#!/usr/bin/env python
# coding: utf-8

# #Week 3: Regression
# After getting over [week 2](http://www.galvanize.com/2015/05/01/data-science-101-making-sense-of-statistics-and-multi-armed-bandit/) we moved on to our regression phase. It was wild to see our first models working towards predicting outcomes based on features. We definitely picked up the pace of the program and understanding the pre-readings before lecture was very necessary. One of the books we keep going back to is [Intro to Stats Learning](http://www-bcf.usc.edu/~gareth/ISL/ISLR%20First%20Printing.pdf), I highly recommend it as a good starting point for anyone starting machine learning. 
# 
# Again, its fun learning a ton and applying the principles outside of the classroom.

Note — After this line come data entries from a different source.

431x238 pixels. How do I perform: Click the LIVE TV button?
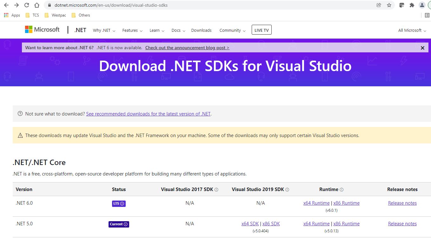point(262,30)
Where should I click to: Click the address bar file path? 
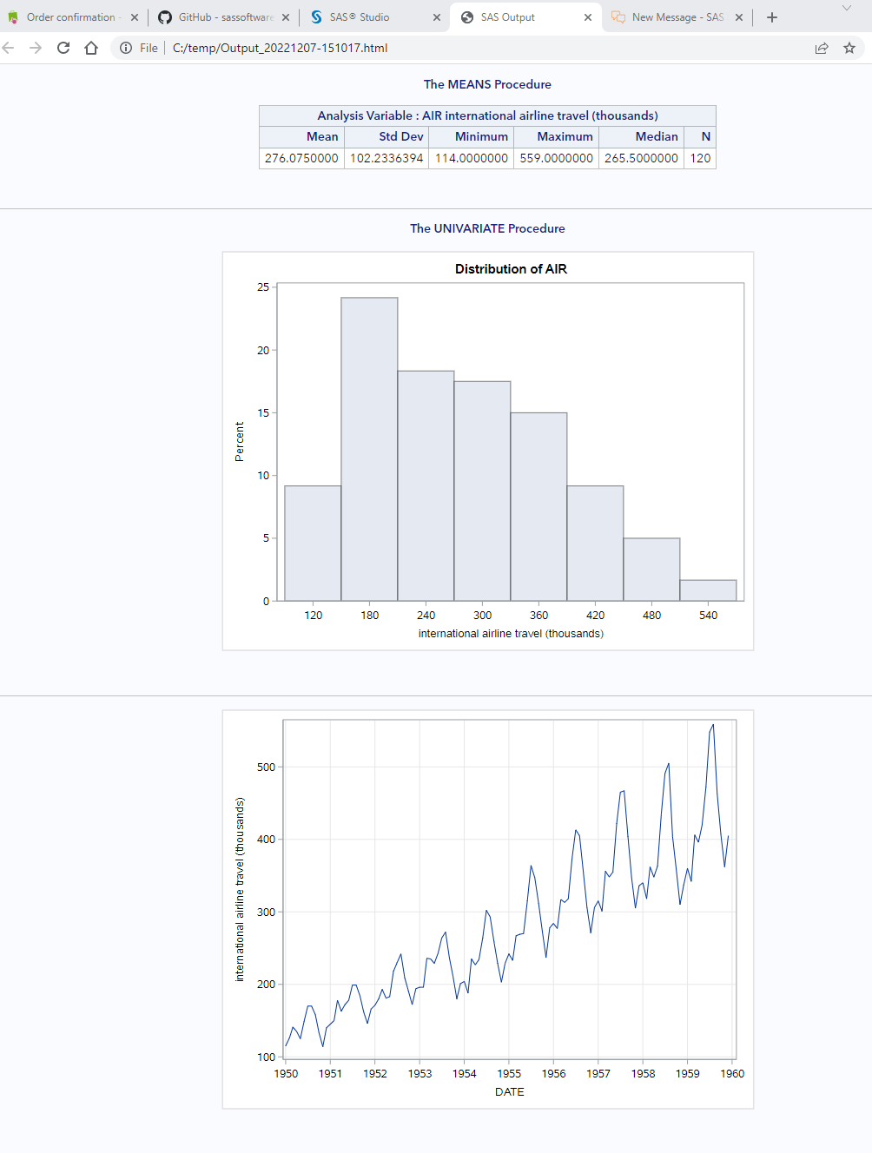pyautogui.click(x=280, y=48)
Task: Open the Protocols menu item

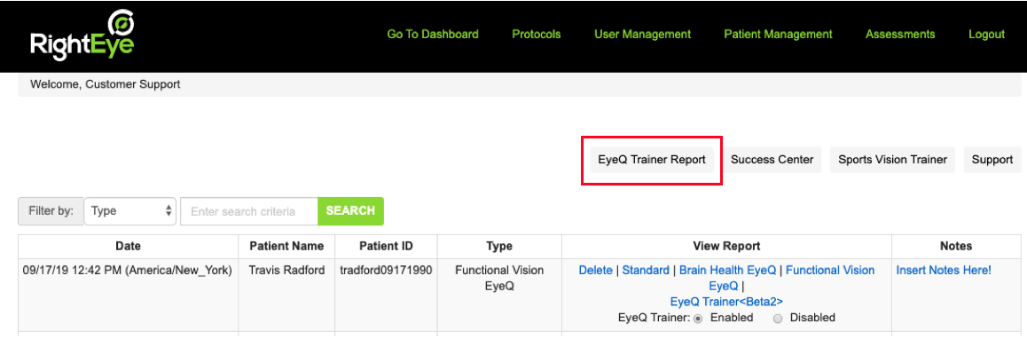Action: point(537,34)
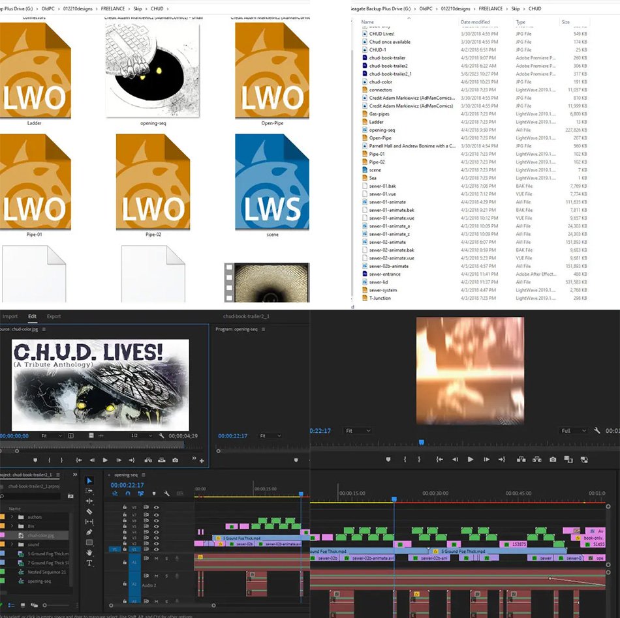The width and height of the screenshot is (620, 618).
Task: Click the Date modified column header
Action: coord(474,22)

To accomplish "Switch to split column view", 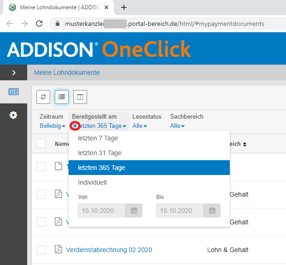I will [80, 96].
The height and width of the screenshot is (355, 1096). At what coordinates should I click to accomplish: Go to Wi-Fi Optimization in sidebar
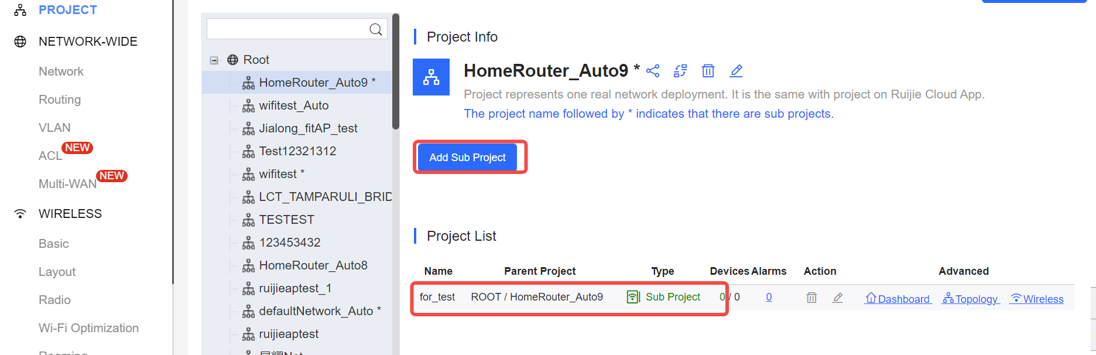pyautogui.click(x=88, y=328)
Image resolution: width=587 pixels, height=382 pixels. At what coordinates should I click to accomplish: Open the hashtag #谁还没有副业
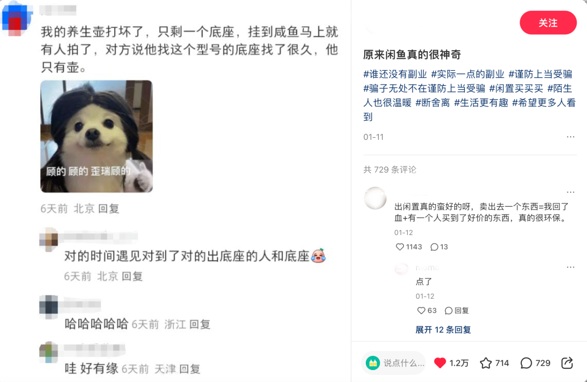tap(395, 74)
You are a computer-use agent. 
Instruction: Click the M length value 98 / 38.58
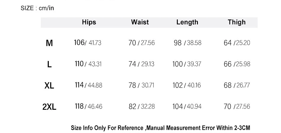coord(188,43)
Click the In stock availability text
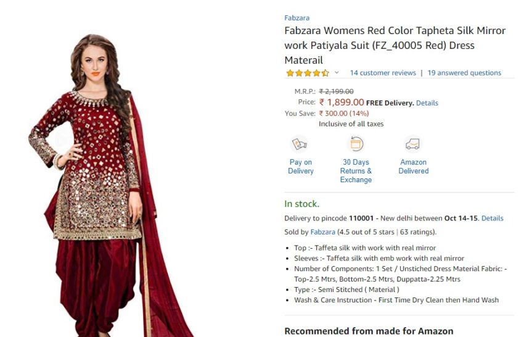 pos(302,204)
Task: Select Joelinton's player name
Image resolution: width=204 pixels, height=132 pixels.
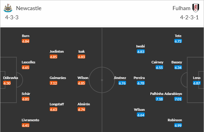Action: [x=57, y=51]
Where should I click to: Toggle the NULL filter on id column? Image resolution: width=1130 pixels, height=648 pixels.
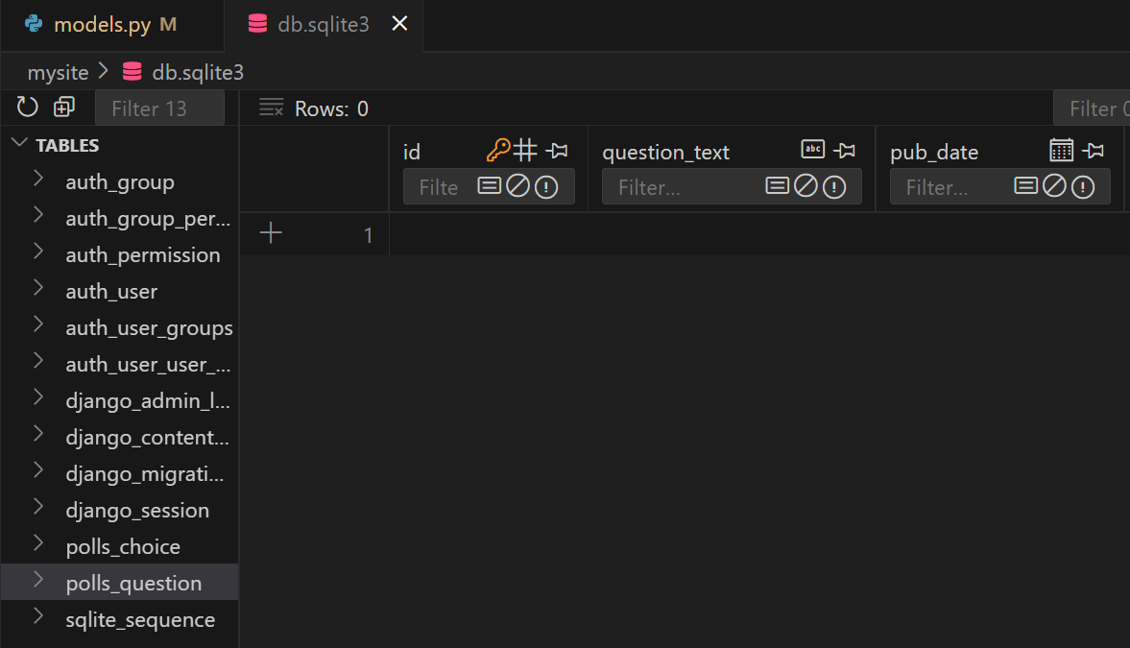tap(517, 186)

My mind wonders with what outcomes one could predict if they had all the features they needed. What features are necessary to quantify someones personality? What features do Uber's price surge use?
# 
# Here's some of the material we went over:
# 1. Linear Algebra
# 2. Hard core Numpy
# 3. Linear Regression
# 4. Ridge/Lasso Techniques
# 5. Logistic Regression
# 6. Gradient Descent
# 7. EDA Best Practices
# 8. Workflow
# 
# For the code of the week we are going to go over some Ridge, Lasso, and the nuts and bolts of linear regression. This one was completed by myself [Greg Kamradt](https://github.com/gkamradt) and [GScott Stukey](https://github.com/gscottstukey). 
# 
# Lets start off by importing our packages. A bunch of sklearn and our buddy numpy

# In[227]:


from sklearn.cross_validation import KFold, train_test_split, cross_val_score
from sklearn.linear_model import Ridge, RidgeCV, Lasso, LassoCV
from sklearn.linear_model import LinearRegression
from sklearn.datasets import load_boston
from sklearn import preprocessing
import matplotlib.pyplot as plt
import numpy as np
import sklearn
get_ipython().run_line_magic('matplotlib', 'inline')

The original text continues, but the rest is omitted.